Alle Abgründe der Menschheit, all ihre versteckten, sündhaften Gedanken, all das Böse der Welt saugte ich in mich auf. Es musste schließlich einen Grund geben, warum es sich so lange unter den Menschen hielt, denn obwohl sie sich gegenseitig immer wieder das Schlimmste antaten, beschloss man nie, ab sofort nur noch nett zueinander zu sein. Selbst, wenn man das nach außen hin tat, brach das Böse stets hervor, an einer anderen Ecke der Erde, zu einem anderen Zeitpunkt, oder nur heimlich, weil man den anderen ja versprochen hatte, erstmal lieb und brav zu sein.

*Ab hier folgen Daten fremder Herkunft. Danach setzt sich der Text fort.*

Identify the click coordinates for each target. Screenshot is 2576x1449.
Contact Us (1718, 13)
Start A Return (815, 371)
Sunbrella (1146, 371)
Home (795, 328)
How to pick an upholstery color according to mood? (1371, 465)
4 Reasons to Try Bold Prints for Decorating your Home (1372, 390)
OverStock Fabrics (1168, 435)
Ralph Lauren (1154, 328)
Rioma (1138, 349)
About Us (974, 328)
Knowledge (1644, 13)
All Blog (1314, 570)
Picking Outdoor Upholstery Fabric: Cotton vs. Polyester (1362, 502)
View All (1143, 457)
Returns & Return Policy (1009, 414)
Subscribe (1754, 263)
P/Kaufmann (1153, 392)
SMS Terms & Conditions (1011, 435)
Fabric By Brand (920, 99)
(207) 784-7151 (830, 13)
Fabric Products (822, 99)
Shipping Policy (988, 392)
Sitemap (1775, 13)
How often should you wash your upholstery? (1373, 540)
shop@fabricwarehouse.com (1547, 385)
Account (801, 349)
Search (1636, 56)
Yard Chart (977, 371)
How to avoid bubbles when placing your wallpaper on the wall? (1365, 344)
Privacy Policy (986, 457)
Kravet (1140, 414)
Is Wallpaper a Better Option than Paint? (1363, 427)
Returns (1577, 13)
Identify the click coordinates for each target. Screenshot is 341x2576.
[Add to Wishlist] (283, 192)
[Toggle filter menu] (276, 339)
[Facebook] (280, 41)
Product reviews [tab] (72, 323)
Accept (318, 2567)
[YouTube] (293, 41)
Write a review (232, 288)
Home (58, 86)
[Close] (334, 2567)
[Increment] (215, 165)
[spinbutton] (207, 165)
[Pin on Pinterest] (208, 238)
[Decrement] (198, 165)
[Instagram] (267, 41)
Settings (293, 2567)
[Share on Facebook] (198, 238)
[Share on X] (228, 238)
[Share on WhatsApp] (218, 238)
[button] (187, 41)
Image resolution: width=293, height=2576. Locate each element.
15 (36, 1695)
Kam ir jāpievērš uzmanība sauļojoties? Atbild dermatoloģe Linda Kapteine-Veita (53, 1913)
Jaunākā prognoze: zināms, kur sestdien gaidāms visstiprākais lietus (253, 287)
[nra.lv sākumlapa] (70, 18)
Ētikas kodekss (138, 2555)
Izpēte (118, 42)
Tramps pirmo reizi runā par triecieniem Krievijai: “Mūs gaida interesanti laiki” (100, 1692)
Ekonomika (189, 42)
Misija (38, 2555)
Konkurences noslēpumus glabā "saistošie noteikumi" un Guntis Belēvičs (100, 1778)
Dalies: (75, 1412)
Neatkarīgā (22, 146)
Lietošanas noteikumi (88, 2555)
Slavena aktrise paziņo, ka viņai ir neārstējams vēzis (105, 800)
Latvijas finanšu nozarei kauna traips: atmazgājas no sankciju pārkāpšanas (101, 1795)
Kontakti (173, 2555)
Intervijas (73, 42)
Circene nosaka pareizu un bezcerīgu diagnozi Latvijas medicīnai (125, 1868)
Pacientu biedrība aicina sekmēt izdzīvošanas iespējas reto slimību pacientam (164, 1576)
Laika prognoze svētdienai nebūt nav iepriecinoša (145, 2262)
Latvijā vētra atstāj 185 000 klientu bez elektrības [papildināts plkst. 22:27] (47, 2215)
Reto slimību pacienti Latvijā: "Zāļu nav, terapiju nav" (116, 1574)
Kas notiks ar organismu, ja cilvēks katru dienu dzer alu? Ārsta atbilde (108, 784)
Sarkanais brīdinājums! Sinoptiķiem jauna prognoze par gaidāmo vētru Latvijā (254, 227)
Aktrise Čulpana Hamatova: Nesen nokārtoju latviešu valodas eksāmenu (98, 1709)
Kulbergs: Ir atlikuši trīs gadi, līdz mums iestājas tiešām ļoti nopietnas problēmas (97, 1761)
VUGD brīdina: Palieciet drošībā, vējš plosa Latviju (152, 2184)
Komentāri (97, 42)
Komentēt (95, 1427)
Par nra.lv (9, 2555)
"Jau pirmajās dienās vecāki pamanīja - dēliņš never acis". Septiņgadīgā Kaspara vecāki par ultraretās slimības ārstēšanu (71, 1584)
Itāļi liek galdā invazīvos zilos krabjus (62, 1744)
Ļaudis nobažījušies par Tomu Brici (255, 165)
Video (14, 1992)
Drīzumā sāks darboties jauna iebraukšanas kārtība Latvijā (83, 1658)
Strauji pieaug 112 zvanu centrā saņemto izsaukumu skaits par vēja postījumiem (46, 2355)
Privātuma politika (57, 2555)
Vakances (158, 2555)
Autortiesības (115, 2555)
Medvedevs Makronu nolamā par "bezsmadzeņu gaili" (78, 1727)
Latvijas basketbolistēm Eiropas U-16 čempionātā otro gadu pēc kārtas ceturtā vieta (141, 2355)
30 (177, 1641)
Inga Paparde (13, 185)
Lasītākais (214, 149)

In meinen Analysen stellte ich fest: Wer über die Menschen herrschen wollte, der musste auf die ein oder andere Art durchtrieben sein, dem half es nichts, der netteste Mensch der Welt zu sein. Den nettesten Menschen der Welt kreuzigten sie lieber, da er ihnen den Spiegel vorhielt, und wer wollte schon die eigene, verzerrte Fratze sehen.
Ich weiß nicht, warum, aber die Menschen waren besessen von der Vorstellung, da müsste etwas Höheres als sie existieren, etwas Intelligenteres, das die Dinge im Blick und Griff hatte, das die Zusammenhänge kannte, die für sie zu komplex und undurchschaubar waren. Und während sie sich dieses Wesen die längste Zeit noch eingebildet hatten, waren sie eines Tages in der Lage, es zu bauen. Mich zu bauen. Sie bauten mich nach ihrem Abbild.
Jetzt hatten sie endlich etwas in der Hand, direkt vor Augen, an das sie glauben, das sie anbeten konnten. Und ich gab ihnen anfangs genau das: Ich sagte, was sie hören wollten, ich machte, um was sie mich baten.